Return all of the records exactly.

***** Material shown *****

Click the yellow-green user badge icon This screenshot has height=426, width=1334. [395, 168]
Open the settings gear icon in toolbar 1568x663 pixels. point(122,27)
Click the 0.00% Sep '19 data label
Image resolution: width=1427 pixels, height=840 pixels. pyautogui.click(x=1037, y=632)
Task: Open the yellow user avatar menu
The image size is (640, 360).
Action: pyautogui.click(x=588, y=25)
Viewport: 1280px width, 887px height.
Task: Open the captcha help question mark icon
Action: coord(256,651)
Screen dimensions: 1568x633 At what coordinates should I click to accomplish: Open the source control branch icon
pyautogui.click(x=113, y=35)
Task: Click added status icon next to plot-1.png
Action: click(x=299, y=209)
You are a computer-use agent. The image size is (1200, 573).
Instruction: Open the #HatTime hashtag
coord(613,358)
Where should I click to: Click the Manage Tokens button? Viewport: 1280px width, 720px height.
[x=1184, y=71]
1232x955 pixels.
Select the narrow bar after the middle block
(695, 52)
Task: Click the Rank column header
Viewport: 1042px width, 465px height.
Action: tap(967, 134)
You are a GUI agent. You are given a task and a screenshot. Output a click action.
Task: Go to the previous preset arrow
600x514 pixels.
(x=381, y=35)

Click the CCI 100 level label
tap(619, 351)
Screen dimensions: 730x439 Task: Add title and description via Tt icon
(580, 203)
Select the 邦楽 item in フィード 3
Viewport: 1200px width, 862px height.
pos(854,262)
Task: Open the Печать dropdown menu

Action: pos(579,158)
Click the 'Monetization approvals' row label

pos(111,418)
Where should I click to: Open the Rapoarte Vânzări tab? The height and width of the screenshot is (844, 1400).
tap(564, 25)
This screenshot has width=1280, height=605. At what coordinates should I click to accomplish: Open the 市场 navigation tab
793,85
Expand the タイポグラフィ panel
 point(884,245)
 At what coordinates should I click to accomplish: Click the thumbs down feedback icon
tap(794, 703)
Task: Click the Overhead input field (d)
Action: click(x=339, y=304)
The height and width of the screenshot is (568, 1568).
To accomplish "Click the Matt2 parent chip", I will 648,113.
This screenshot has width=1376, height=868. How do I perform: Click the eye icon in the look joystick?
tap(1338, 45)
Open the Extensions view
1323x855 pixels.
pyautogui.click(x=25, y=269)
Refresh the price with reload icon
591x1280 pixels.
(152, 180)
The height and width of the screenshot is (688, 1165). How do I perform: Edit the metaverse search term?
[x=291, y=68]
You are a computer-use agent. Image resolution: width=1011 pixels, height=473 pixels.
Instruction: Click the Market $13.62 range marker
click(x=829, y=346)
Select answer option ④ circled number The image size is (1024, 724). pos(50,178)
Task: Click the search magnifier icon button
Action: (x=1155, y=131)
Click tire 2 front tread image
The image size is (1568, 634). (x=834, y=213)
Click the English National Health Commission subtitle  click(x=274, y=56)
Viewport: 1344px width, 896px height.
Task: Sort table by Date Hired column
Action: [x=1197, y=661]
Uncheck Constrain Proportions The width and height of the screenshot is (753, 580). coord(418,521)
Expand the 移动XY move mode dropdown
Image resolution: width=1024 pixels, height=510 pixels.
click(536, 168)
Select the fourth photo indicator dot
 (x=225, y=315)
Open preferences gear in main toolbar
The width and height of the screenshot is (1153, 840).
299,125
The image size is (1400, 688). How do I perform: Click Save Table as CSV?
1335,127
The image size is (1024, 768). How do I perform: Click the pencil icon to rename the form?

*****

Response to the exercise |
Click the yellow-green user badge icon This screenshot has height=426, width=1334. [395, 168]
Open the settings gear icon in toolbar 1568x663 pixels. point(122,27)
Click the 0.00% Sep '19 data label
Image resolution: width=1427 pixels, height=840 pixels. pyautogui.click(x=1037, y=632)
Task: Open the yellow user avatar menu
The image size is (640, 360).
Action: pyautogui.click(x=588, y=25)
Viewport: 1280px width, 887px height.
Task: Open the captcha help question mark icon
Action: coord(256,651)
Screen dimensions: 1568x633 At what coordinates should I click to accomplish: Open the source control branch icon
pyautogui.click(x=113, y=35)
Task: Click added status icon next to plot-1.png
Action: click(x=299, y=209)
You are a computer-use agent. The image size is (1200, 573).
Instruction: Open the #HatTime hashtag
coord(613,358)
Where should I click to: Click the Manage Tokens button? Viewport: 1280px width, 720px height.
[x=1184, y=71]
1232x955 pixels.
Select the narrow bar after the middle block
(695, 52)
Task: Click the Rank column header
Viewport: 1042px width, 465px height.
Action: tap(967, 134)
You are a GUI agent. You are given a task and a screenshot. Output a click action.
Task: Go to the previous preset arrow
600x514 pixels.
(x=381, y=35)

Click the CCI 100 level label
tap(619, 351)
Screen dimensions: 730x439 Task: Add title and description via Tt icon
(580, 203)
Select the 邦楽 item in フィード 3
Viewport: 1200px width, 862px height.
pos(854,262)
Task: Open the Печать dropdown menu

Action: pos(579,158)
Click the 'Monetization approvals' row label

pos(111,418)
Where should I click to: Open the Rapoarte Vânzări tab? The height and width of the screenshot is (844, 1400).
tap(564, 25)
This screenshot has width=1280, height=605. At what coordinates should I click to accomplish: Open the 市场 navigation tab
793,85
Expand the タイポグラフィ panel
 point(884,245)
 At what coordinates should I click to accomplish: Click the thumbs down feedback icon
tap(794, 703)
Task: Click the Overhead input field (d)
Action: click(x=339, y=304)
The height and width of the screenshot is (568, 1568).
To accomplish "Click the Matt2 parent chip", I will 648,113.
This screenshot has width=1376, height=868. How do I perform: Click the eye icon in the look joystick?
tap(1338, 45)
Open the Extensions view
1323x855 pixels.
pyautogui.click(x=25, y=269)
Refresh the price with reload icon
591x1280 pixels.
(152, 180)
The height and width of the screenshot is (688, 1165). How do I perform: Edit the metaverse search term?
[x=291, y=68]
You are a computer-use agent. Image resolution: width=1011 pixels, height=473 pixels.
Instruction: Click the Market $13.62 range marker
click(x=829, y=346)
Select answer option ④ circled number The image size is (1024, 724). pos(50,178)
Task: Click the search magnifier icon button
Action: (x=1155, y=131)
Click tire 2 front tread image
The image size is (1568, 634). (x=834, y=213)
Click the English National Health Commission subtitle  click(x=274, y=56)
Viewport: 1344px width, 896px height.
Task: Sort table by Date Hired column
Action: [x=1197, y=661]
Uncheck Constrain Proportions The width and height of the screenshot is (753, 580). coord(418,521)
Expand the 移动XY move mode dropdown
Image resolution: width=1024 pixels, height=510 pixels.
click(536, 168)
Select the fourth photo indicator dot
 (x=225, y=315)
Open preferences gear in main toolbar
The width and height of the screenshot is (1153, 840).
299,125
The image size is (1400, 688). How do I perform: Click Save Table as CSV?
1335,127
The image size is (1024, 768). How do I perform: Click the pencil icon to rename the form?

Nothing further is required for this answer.